Vodafone has launched its HSDPA (or 3.5G) service in the UK, after trials apparently showed that users preferred it to Wi-Fi.

With a 1.4 Mbit/s download speed, Vodafone is calling this "3G broadband", but HSDPA is also known as 3.5G or Super-3G (read briefing).

From this Thursday, the company will sell data cards, and users can also buy HSDPA laptops from Dell (which has started taking orders), Acer and Lenovo, or share their fast link using a 3G broadband router from Vodafone that lets multiple users connect via 802.11g wireless to the same 3G link.

Rivals T-Mobile, Orange and O2 are still conducting trials with the new technology.

In Vodafone's trials earlier this year, 73 percent of users said they preferred "3G broadband" to Wi-Fi, and 85 percent said they would use it instead of hotel-provided broadband.

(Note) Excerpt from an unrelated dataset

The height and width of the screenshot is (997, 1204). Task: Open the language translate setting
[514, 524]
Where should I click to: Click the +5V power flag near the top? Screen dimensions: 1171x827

The prices will be £25+VAT per month for 250 megabytes, or £45 per month for "unlimited" use - where "unlimited" means Vodafone will probably charge you more if you use more than a "fair use" limit of one Gigabyte per month. Cards cost £99 on the 250 megabytes plan, or £49 on the not-quite-unlimited plan.

The service will be available in the M25 area, as well as Glasgow, Sheffield, Greater Manchester and Tyneside - outside of those areas, laptops will fall back to 3G or GPRS speeds.

All of Vodafone's 3G coverage should have HSDPA by summer 2007, the company promised. Users can also roam to Vodafone's HSDPA network in Austria, France, Germany (where it launched in March), Portugal, Spain and Hong Kong.

Vodafone claims to have 80 percent of the business market for 3G data cards in the UK

"The speeds that HSDPA can deliver under real-life operating conditions will significantly improve the mobile working experience, enabling mobile workers to do things more quickly and easily," said John Delaney, principal analyst with Ovum.

Existing 3G users can upgrade by contacting Vodafone.